Zwischen Zeitzonen, Phnom Penh und Poipet

Djum-riab suâ!

Hallo“ – Das erste Wort, das ich im Khmer-Unterricht gelernt habe.

Verrückt, ich bin tatsächlich schon seit drei Wochen hier in Kambodscha und es fühlt sich an, als wäre die Zeit bisher wie im Flug vergangen. Gleichzeitig kommt es mir aber auch so vor, als hätte ich in den ersten Wochen hier schon mehr erlebt als im letzten halben Jahr…

Aber fangen wir mal ganz am Anfang an:

7. August 2024: Die Reise nach Kambodscha, dem kleinen Land in Südostasien, beginnt. Neben der steigenden Vorfreude mischten sich Nervosität und auch ein bisschen Trauer in die Gefühlslage. Denn so sehr ich mich auch freue auf die bevorstehende Zeit, meine Heimat, Freunde und besonders meine Familie zurückzulassen war schwer, und somit begann meine Reise mit tränengefüllten Augen. Nach so vielen Wochen und Monaten der Vorbereitung und dem häufig Gefragten „Wann geht‘s denn los?“ war es nun endlich soweit. Tatsächlich hatte ich das große Glück, meine Reise nicht ganz alleine beginnen zu müssen. Mit Jenny, meiner Mitfreiwilligen aus Aachen, traf ich mich früh morgens am Frankfurter Flughafen. Gemeinsam machten wir uns auf den Weg, das richtige Terminal zu finden, gaben unser Gepäck auf und passierten den Sicherheitscheck am Gate – bei unserer mangelnden Flugerfahrung war allein das schon eine Erfahrung für sich…

Unser erster Blick auf Kambodscha…

Der Flug über Dubai mit anschließend „technischem Zwischenstopp“ in Singapur bis nach Phnom Penh verlief soweit gut. 33h später hatten wir es endlich geschafft: Wir waren in Kambodscha!
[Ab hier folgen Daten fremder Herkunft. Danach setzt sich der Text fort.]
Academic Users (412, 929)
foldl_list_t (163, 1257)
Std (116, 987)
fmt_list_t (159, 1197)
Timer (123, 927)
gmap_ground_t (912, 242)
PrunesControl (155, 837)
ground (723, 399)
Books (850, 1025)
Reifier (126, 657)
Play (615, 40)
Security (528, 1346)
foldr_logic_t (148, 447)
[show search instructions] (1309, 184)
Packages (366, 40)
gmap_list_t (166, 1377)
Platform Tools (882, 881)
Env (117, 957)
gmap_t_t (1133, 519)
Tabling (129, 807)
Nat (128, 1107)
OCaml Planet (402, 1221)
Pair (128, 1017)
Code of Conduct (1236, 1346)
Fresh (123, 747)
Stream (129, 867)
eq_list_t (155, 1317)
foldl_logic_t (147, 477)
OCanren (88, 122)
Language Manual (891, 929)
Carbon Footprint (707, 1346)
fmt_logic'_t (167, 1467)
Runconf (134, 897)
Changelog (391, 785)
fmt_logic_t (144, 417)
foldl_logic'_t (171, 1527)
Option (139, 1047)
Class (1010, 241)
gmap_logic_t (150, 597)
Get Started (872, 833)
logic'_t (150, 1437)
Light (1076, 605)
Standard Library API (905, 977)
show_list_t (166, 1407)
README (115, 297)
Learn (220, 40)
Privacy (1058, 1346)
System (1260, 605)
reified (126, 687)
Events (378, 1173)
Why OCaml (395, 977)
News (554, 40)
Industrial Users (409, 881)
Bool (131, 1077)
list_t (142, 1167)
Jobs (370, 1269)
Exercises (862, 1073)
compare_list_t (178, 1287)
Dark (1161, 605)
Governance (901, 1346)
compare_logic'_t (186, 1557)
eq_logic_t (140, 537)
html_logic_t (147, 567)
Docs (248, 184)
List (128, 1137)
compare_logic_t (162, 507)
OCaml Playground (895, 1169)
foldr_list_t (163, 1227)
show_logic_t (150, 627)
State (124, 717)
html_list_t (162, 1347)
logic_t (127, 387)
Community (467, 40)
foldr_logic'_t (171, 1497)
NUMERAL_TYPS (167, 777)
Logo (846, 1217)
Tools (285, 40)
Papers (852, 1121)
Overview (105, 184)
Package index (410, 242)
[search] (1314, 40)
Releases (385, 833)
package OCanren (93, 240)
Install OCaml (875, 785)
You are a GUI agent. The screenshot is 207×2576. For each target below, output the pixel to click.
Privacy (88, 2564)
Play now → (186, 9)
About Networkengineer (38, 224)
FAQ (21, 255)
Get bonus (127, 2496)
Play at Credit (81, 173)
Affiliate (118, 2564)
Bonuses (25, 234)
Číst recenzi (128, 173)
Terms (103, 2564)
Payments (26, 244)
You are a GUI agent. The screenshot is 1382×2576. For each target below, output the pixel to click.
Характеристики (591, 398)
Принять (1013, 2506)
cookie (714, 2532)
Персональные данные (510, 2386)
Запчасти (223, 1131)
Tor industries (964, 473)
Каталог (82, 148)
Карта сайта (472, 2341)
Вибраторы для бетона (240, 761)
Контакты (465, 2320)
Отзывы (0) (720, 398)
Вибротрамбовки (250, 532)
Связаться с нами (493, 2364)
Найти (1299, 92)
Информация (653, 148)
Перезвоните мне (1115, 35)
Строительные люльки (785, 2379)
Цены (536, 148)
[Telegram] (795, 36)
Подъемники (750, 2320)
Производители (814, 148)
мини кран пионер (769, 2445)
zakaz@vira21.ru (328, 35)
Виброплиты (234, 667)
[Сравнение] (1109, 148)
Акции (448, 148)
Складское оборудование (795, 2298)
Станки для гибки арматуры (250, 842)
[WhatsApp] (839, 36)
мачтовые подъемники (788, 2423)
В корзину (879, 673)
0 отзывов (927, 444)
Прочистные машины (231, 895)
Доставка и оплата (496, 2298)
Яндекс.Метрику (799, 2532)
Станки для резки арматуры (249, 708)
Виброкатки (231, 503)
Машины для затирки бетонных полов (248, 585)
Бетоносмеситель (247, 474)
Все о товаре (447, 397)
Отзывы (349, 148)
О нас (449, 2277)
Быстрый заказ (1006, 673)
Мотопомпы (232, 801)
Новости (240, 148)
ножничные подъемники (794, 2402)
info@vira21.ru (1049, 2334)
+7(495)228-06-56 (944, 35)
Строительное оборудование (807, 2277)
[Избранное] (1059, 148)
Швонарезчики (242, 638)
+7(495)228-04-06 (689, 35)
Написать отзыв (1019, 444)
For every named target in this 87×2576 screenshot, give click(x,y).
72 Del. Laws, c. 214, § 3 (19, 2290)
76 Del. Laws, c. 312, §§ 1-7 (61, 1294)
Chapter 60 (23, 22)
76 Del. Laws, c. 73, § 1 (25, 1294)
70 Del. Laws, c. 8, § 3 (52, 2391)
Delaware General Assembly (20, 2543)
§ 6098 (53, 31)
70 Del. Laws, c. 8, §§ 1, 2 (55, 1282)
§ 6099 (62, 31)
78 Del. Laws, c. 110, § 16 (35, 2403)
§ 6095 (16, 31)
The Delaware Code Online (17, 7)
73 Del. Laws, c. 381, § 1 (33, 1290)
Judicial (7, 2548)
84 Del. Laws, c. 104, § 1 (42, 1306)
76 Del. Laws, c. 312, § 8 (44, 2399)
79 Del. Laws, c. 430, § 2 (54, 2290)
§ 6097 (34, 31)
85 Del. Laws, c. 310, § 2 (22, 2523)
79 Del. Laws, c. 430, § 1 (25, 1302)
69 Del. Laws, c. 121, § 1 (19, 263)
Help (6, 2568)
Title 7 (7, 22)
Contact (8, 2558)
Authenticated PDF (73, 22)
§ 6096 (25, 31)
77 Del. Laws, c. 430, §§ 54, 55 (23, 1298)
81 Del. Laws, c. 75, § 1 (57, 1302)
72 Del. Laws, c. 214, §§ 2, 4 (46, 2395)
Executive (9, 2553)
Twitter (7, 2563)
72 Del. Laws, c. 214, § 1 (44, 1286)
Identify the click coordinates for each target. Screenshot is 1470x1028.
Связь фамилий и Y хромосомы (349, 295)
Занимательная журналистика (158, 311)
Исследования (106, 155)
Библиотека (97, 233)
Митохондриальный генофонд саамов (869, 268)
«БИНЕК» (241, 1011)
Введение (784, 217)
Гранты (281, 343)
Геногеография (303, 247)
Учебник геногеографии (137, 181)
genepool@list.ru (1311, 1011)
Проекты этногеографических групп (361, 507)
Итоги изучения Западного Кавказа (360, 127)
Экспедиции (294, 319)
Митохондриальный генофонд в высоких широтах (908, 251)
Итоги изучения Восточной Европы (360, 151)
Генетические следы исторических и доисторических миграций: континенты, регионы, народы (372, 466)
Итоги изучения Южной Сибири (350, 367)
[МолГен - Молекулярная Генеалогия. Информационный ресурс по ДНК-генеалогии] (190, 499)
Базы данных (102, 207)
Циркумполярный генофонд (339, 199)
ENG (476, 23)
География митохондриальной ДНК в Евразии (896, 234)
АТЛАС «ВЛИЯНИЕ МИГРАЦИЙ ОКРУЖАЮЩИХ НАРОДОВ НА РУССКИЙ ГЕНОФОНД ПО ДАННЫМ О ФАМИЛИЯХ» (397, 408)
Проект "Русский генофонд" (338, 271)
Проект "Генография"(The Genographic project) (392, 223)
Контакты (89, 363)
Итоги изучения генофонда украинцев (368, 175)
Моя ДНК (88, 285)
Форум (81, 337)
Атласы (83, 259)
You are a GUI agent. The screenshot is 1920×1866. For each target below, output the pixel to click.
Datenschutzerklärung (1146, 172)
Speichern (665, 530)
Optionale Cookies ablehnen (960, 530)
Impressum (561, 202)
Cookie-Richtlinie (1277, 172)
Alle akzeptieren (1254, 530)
Das Erste, was mir in den Sinn kam, als ich den Flughafen verließ, war: „Wow, es fühlt sich an wie ein Terrarium hier, warm und feucht“. Draußen warteten auf uns zum einen Lianne, eine Freiwillige aus den Niederlanden, zum anderen Moeun, ein Lehrer der „Don Bosco Technical Highschool“. Die beiden waren die perfekten Menschen, um uns nach so einer anstrengend langen Reise durch die halbe Welt und durch mehrere Zeitzonen abzuholen und wir waren froh, gleich ein nettes Gespräch im Auto führen zu können. Gegen 18:30 Uhr Ortszeit erreichten wir die Schule in Phnom Penh, in welcher wir für die ersten zwei Wochen bleiben würden. Und was passiert dann? Als kurze Erklärung: In ganz Kambodscha befinden sich mehrere Don Bosco Schulen, eine davon in der Hauptstadt Phnom Penh. Jenny und ich werden unseren Freiwilligendienst aber nicht dort absolvieren, sondern an unterschiedlichen Orten. Während Jenny in der „Don Bosco Technical Highschool“ in Kep ihr Freiwilliges Internationales Jahr (FIJ) macht, werde ich das nächste Jahr in der „Don Bosco General and Technical Highschool“ in Poipet als Freiwillige arbeiten. Poipet, eine Stadt an der thailändischen Grenze, liegt ca. 600 km nördlich von Kep, weshalb uns also neun Stunden Busfahrt trennen… In der Hauptstadt Phnom Penh waren wir die ersten zwei Wochen, um unser Visum zu verlängern und besonders, um Khmer, die Landessprache Kambodschas, zu lernen. Glücklicherweise sprechen die Salesianer in den Don Bosco Schulen aber untereinander Englisch und wir konnten uns schon zu Beginn unserer Zeit in Phnom Penh mit allen unterhalten und uns gegenseitig kennenlernen.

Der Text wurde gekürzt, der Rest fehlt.